Gets the value of a param in the user-supplied param map or its default value. Raises an error if neither is set.

getOutputCol()#

Gets output column name of annotations.

getParam(paramName: str) Param#

Gets a param by its name.

getParamValue(paramName)#

Gets the value of a parameter.

Parameters:

paramName (str) – Name of the parameter

hasDefault(param: str | Param[Any]) bool#

Checks whether a param has a default value.

hasParam(paramName: str) bool#

Tests whether this instance contains a param with a given (string) name.

inputColsValidation(value)#
isDefined(param: str | Param[Any]) bool#

Checks whether a param is explicitly set by user or has a default value.

isSet(param: str | Param[Any]) bool#

Checks whether a param is explicitly set by user.

classmethod load(path: str) RL#

Reads an ML instance from the input path, a shortcut of read().load(path).

classmethod read()#

Returns an MLReader instance for this class.

save(path: str) None#

Save this ML instance to the given path, a shortcut of ‘write().save(path)’.

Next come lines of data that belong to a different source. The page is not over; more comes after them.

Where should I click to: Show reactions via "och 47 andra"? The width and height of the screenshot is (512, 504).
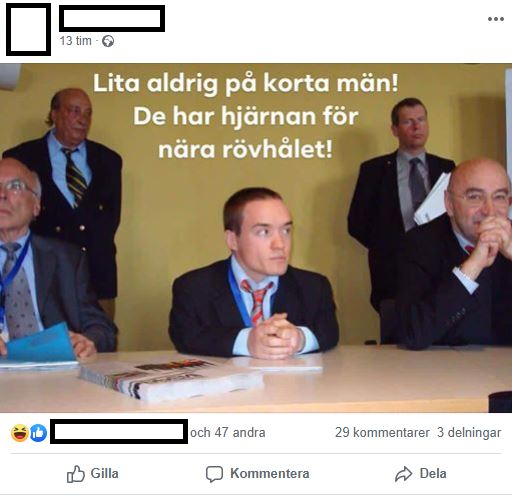tap(228, 433)
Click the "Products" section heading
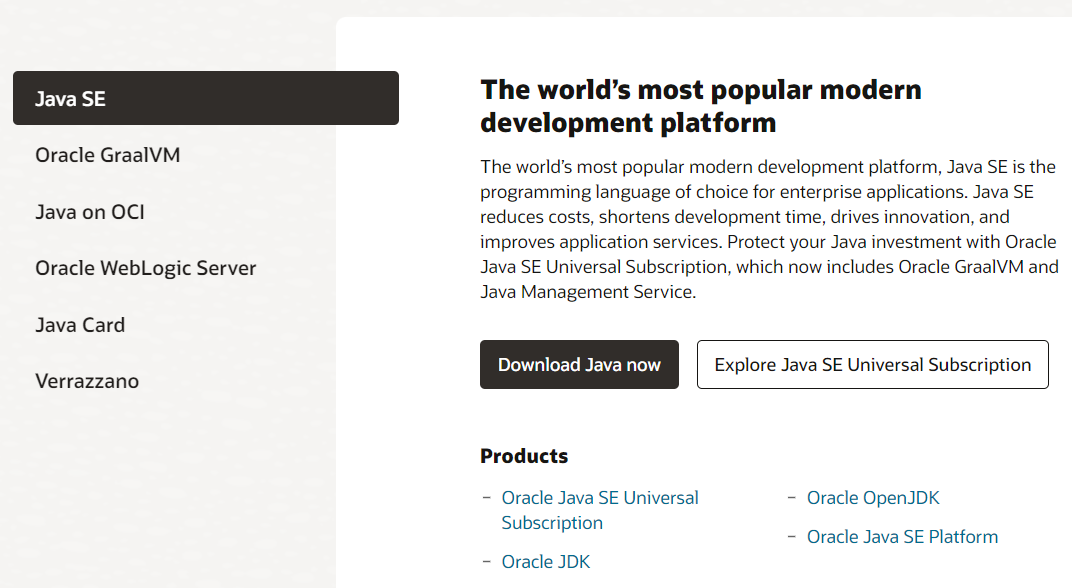This screenshot has height=588, width=1072. (x=524, y=455)
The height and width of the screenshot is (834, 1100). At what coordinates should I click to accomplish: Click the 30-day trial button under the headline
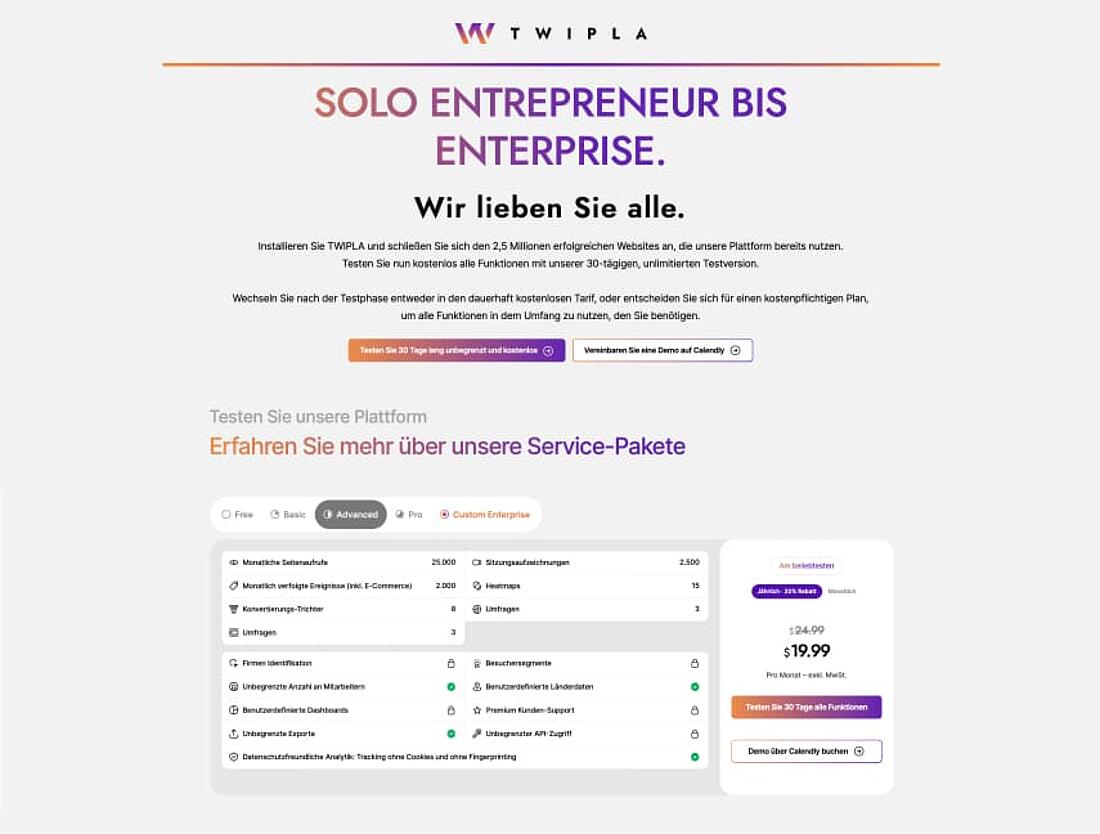(457, 351)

set(param: Param, value: Any) None#

Sets a parameter in the embedded param map.

setBlackList(value)#

Sets If defined, list of entities to ignore. The rest will be processed. Do not include IOB prefix on labels

Parameters:

value (List[str]) – If defined, list of entities to ignore. The rest will be processed. Do not include IOB prefix on labels

setCaseSensitive(value)#

Determines whether the definitions of the white listed and black listed entities are case sensitive or not.

Parameters:

value (bool) – Whether white listed and black listed entities are case sensitive or not. Default: True.

setDenyList(value)#

Sets If defined, list of entities to ignore. The rest will be processed. Do not include IOB prefix on labels

Parameters:

value (List[str]) – If defined, list of entities to ignore. The rest will be processed. Do not include IOB prefix on labels

setForceInputTypeValidation(etfm)#
setInputCols(*value)#

Sets column names of input annotations.

Parameters:

*value (List[str]) – Input columns for the annotator

setLazyAnnotator(value)#

Sets whether Annotator should be evaluated lazily in a RecursivePipeline.

Parameters:

value (bool) – Whether Annotator should be evaluated lazily in a RecursivePipeline

setOutputCol(value)#

Sets output column name of annotations.

Parameters:

value (str) – Name of output column

setParamValue(paramName)#

Sets the value of a parameter.

Parameters:

paramName (str) – Name of the parameter

setParams()#
setWhiteList(value)#

Sets If defined, list of entities to process. The rest will be ignored. Do not include IOB prefix on labels

Parameters:

value (List[str]) – If defined, list of entities to process. The rest will be ignored. Do not include IOB prefix on labels

transform(dataset: pyspark.sql.dataframe.DataFrame, params: pyspark.ml._typing.ParamMap | None = None) pyspark.sql.dataframe.DataFrame#

Transforms the input dataset with optional parameters.

New in version 1.3.0.

Parameters:
  • dataset (pyspark.sql.DataFrame) – input dataset

  • params (dict, optional) – an optional param map that overrides embedded params.

Returns:

transformed dataset

Return type:

pyspark.sql.DataFrame

write() JavaMLWriter#

Returns an MLWriter instance for this ML instance.